The NMDA receptor is one of the receptors for glutamate, a cerebral neurotransmitter. If neuronal dysfunction in dementia is related to increased concentrations of glutamate, then blocking the receptors could slow progression of the disease.
In a clinical trial 252 patients, with moderate or severe Alzheimer's disease, were randomised to take memantine or a placebo for 28 weeks. Although 71 patients did not complete the trial, those given memantine showed less decline on some of the rating scales used to assess efficacy. These patients' scores were significantly different from placebo on the Alzheimer's Disease Co-operative Study Activities of Daily Living Inventory (ADCS-ADL), the Severe Impairment Battery (SIB) and the Functional Assessment Staging scale (FAST).

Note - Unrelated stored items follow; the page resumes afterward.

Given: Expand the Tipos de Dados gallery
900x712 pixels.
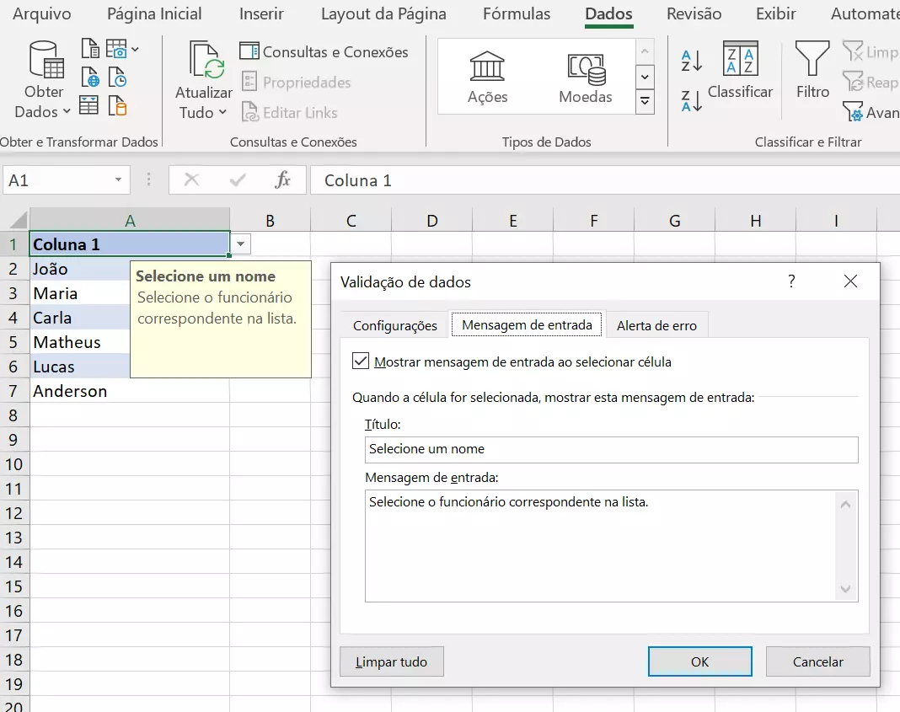Looking at the screenshot, I should click(645, 103).
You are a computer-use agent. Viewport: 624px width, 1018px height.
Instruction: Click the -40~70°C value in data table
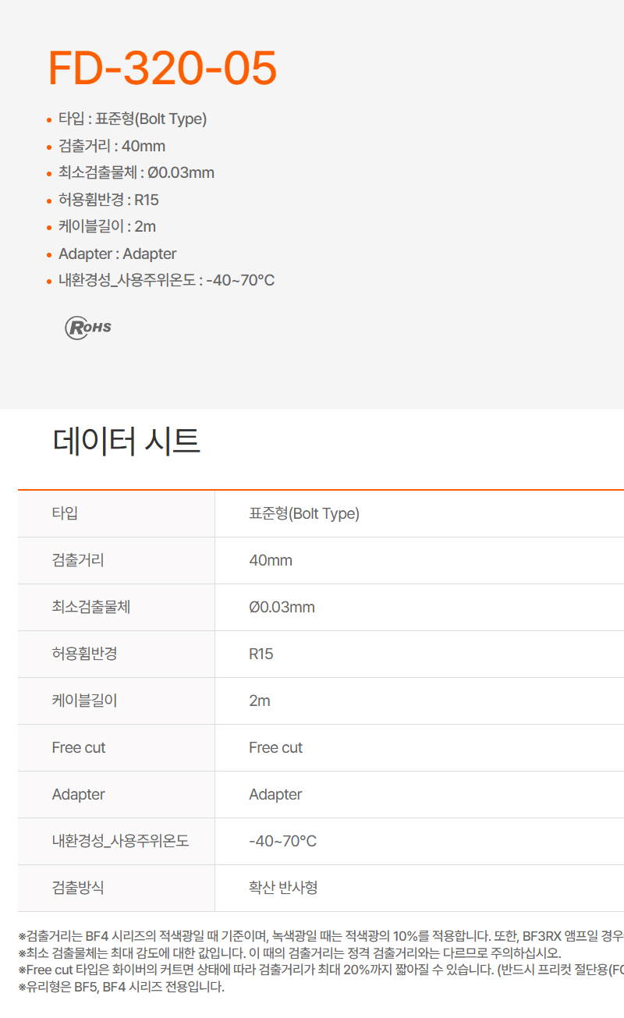click(x=282, y=841)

There was also a significant difference in the clinicians' and carers' assessments of the patients.1
Many patients in the trial had adverse events including agitation, urinary incontinence, diarrhoea and insomnia.1Adverse effects with a higher frequency than placebo include fatigue, headache, dizziness and hallucinations. Approximately 11% of patients will stop treatment because of adverse effects.
To reduce the risk of adverse effects memantine should be started at a low dose and slowly increased over a month. The drug is completely absorbed even if taken with food. Most of the dose is excreted unchanged in the urine, so a lower dose is needed if renal function is reduced. There are potential interactions with drugs such as cimetidine which use the same renal transport system. Memantine may also interact with antipsychotics, levodopa and other dopaminergic drugs.

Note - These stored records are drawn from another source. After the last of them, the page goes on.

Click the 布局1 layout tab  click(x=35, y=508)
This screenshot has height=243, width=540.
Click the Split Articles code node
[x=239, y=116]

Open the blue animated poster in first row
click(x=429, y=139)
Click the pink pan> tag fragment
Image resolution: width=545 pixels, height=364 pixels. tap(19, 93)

Although memantine may have an advantage over placebo, it is important to remember that, on average, all the patients in the clinical trial got worse. There was also no significant difference between memantine and placebo in some of the assessments such as the Mini-Mental State Examination, the Global Deterioration Scale and the Neuropsychiatric Inventory. In addition the results can be influenced by how the data from the 28% of patients who dropped out are analysed. A different analysis negates the significant differences in the clinicians' impressions of change.1
Although the options for the treatment of moderate to severe dementia are limited, memantine does not seem to be a major advance. (It has been available in Germany for approximately 20 years.) Further research is exploring whether treating patients with a combination of memantine and an acetylcholinesterase inhibitor will be of greater clinical benefit.